*TEXT UNDER STUDY*
Building an AI Phone Agent for Salons: What Was Harder Than I Expected
I’m building RingBooker, an AI phone agent for salons, spas, med spas, and other appointment-based businesses.
When I started, I thought the product was mostly about the AI.
Answer the phone.
Understand the caller.
Collect the booking details.
Send the business a summary.
Simple enough.
It turned out the hard part was not only the AI model. The hard part was the phone call itself.
A phone call has no “loading state”
With a chatbot, a user can wait.
They can see the message is generating. They can scroll back. They can reread the answer.
On a phone call, silence feels broken.
Even a short delay can make the caller wonder:
“Is this still listening?”
That changed how I thought about latency.
At first I was looking at latency like a normal backend metric. How fast is the response? How long does the model take? How quickly can the audio come back?
But in a real phone call, the user does not care about the number.
They care about whether the conversation feels alive.
The caller will interrupt
This was another thing I underestimated.
In text, the flow is clean. User sends a message. Assistant replies.
On a call, people interrupt constantly.
They start with one request, then change it halfway through.
“Do you have anything today? Actually tomorrow is better.”
“I need a refill. Wait, maybe a full set.”
“Can I speak to someone? No, actually I just want to know the price first.”
If the AI keeps talking when the caller is trying to correct something, the whole experience feels wrong.
Barge-in is not a small feature. It is part of the core UX.
Local business calls are messy
A lot of AI demos assume the user gives clean input.
Real callers do not.
They speak from cars.
They call from noisy rooms.
They use vague phrases.
They ask two questions at once.
They sometimes do not know the exact service name.
For salons and spas, this is common.
A caller may say “nails” when they mean acrylic full set.
A med spa caller may ask about “laser” without knowing which treatment.

*PROMPT*
Decide whether each statement agrees with the salon phone agent text above. Answer yes or no and quote the exact words of the text that settle it.
(a) At the start, the writer thought the product was mostly about the AI.
(b) The writer considers barge-in a minor feature.
(c) The text says real callers usually give clean input.

*DATA EXCERPTS*

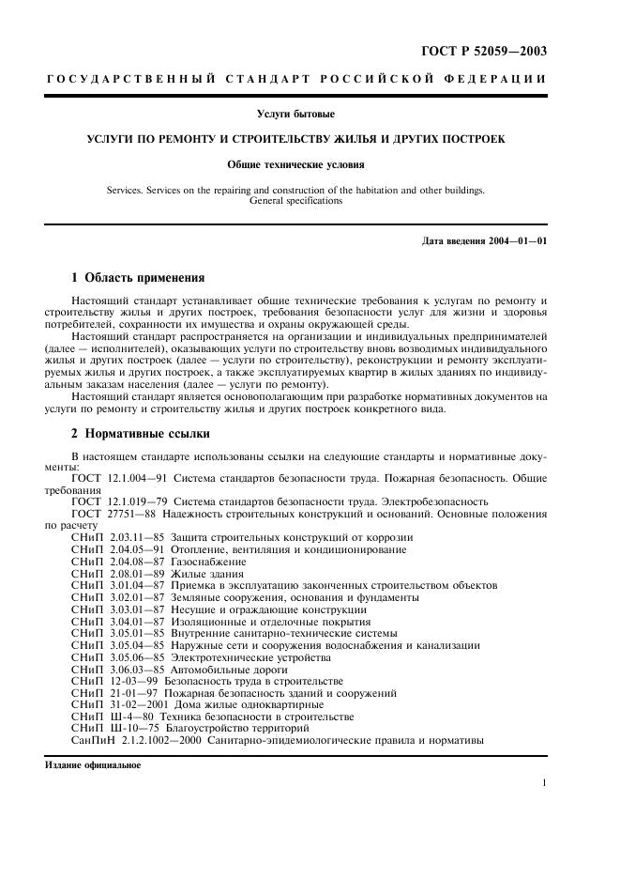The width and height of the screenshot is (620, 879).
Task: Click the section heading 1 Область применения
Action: (138, 278)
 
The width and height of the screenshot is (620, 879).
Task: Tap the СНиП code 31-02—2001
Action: (143, 705)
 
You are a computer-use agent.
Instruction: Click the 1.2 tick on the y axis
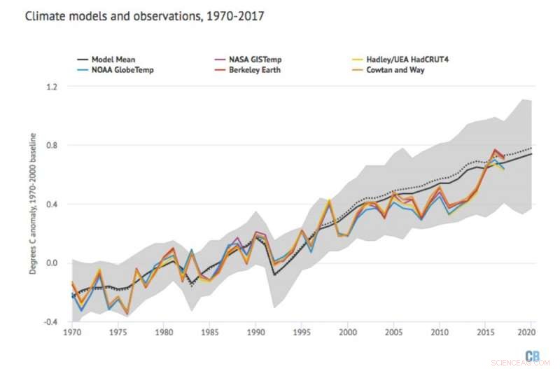click(52, 87)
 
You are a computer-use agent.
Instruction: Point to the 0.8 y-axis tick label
click(52, 146)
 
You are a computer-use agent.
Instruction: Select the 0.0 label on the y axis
click(52, 263)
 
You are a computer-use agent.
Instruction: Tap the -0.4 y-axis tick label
click(51, 322)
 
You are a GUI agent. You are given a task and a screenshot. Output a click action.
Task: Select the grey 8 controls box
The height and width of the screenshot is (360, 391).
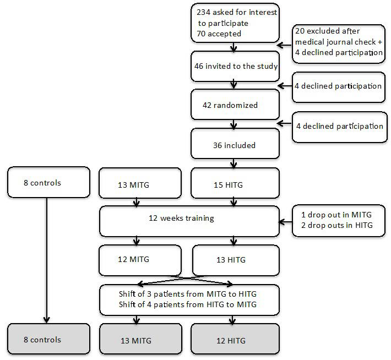point(48,340)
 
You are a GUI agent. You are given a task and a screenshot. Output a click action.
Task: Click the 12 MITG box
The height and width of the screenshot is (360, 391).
point(140,260)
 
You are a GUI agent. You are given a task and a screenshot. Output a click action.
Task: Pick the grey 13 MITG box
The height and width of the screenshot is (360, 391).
point(140,340)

*ANSWER BOX*
(a) Yes: "When I started, I thought the product was mostly about the AI."
(b) No: "Barge-in is not a small feature. It is part of the core UX."
(c) No: "A lot of AI demos assume the user gives clean input. Real callers do not."